Efficient Deep Learning for Environmental Sound Classification: A Compact Lightweight Model

Environmental Sound Classification plays a crucial role in diverse applications ranging from smart cities and forest monitoring to surveillance and context-aware IoT systems. Convolutional Neural Networks have recently emerged as the dominant paradigm, surpassing traditional approaches in environmental sound classification tasks. However, these performance gains often come at the cost of increased network depth, model complexity, and model size, limiting their usage in many practical applications.

 

To address these challenges, we present a novel hybrid deep learning architecture that combines CNNs, Kolmogorov-Arnold Networks (KAN), and advanced pooling strategies such as Sparse Salient Region Pooling (SSRP) and Principal Component Analysis (PCA) pooling.
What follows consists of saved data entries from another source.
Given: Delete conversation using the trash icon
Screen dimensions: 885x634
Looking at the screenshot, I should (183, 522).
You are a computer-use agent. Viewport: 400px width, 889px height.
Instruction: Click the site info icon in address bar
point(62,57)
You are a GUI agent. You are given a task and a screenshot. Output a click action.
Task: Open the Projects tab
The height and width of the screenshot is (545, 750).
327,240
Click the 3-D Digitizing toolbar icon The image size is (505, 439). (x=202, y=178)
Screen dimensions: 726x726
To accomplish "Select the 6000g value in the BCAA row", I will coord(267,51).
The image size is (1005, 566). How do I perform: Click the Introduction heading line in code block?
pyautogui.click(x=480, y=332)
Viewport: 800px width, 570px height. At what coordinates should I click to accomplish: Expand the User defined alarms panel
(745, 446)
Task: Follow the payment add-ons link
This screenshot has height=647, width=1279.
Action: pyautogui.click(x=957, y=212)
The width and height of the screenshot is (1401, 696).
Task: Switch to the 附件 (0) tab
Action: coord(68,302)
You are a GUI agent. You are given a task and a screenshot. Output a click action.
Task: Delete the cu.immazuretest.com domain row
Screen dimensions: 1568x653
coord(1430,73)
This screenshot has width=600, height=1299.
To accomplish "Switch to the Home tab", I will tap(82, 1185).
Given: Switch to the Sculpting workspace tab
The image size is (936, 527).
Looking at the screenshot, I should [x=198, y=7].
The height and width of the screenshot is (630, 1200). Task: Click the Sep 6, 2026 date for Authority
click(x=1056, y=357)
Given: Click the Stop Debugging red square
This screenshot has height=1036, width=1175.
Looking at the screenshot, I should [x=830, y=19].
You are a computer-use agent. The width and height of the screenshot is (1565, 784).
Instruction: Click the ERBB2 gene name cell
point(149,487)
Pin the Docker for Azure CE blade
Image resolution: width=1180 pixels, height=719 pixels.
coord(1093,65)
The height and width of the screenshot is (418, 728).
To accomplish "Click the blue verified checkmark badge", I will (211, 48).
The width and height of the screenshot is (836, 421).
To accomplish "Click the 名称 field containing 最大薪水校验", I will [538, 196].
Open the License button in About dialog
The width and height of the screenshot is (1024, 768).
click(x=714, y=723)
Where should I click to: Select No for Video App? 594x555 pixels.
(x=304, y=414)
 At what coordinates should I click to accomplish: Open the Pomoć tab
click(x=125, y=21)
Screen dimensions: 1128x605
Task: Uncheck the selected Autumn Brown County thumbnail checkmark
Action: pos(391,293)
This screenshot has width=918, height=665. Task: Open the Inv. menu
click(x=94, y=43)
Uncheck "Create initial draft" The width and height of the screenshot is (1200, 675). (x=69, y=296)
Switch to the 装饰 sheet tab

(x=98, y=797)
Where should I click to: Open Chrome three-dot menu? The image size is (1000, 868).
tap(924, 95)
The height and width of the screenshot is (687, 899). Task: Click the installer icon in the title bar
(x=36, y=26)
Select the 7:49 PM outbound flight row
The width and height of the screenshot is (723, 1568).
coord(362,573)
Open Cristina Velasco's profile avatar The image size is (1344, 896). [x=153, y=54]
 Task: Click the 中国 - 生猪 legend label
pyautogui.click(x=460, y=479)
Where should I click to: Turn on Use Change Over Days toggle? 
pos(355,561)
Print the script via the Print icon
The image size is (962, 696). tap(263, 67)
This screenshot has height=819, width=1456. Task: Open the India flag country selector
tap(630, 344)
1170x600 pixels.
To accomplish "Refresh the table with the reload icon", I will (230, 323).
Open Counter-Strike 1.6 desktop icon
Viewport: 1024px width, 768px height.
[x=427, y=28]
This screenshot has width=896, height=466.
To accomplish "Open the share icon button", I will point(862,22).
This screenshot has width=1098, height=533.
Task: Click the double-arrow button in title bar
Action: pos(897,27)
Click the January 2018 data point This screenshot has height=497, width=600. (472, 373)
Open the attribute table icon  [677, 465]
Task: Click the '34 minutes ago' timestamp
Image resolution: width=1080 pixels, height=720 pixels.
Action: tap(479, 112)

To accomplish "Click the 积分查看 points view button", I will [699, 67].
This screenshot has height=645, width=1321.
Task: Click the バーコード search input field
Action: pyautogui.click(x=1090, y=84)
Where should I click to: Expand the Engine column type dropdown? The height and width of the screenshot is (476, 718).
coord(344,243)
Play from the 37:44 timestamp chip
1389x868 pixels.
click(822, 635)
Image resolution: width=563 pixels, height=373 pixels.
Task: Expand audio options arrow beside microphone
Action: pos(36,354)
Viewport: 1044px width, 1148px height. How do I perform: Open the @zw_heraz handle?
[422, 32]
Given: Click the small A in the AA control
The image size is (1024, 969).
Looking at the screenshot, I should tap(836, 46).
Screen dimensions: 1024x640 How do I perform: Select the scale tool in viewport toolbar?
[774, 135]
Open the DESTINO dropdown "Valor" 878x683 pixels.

Our methodology follows a progressive enhancement strategy: starting with a baseline CNN model, we integrate KAN layers for richer functional representation, introduce SSRP to better capture salient regions, and replace conventional pooling with PCA pooling for dimensionality reduction.

 

To ensure robust feature learning, we adopt a multi-stage preprocessing pipeline consisting of waveform-level augmentations (pitch shifting, time stretching, Gaussian noise addition, random gain), log-mel spectrogram feature extraction, and feature-level augmentation techniques including time and frequency masking and mixup. This establishes a strong balance between performance and model compactness, and outperforming existing state-of-the-art approaches. The results highlight the potential of hybrid neural designs that fuse convolutional frontends, operator-based back-ends, and adaptive pooling mechanisms for environmental sound classification.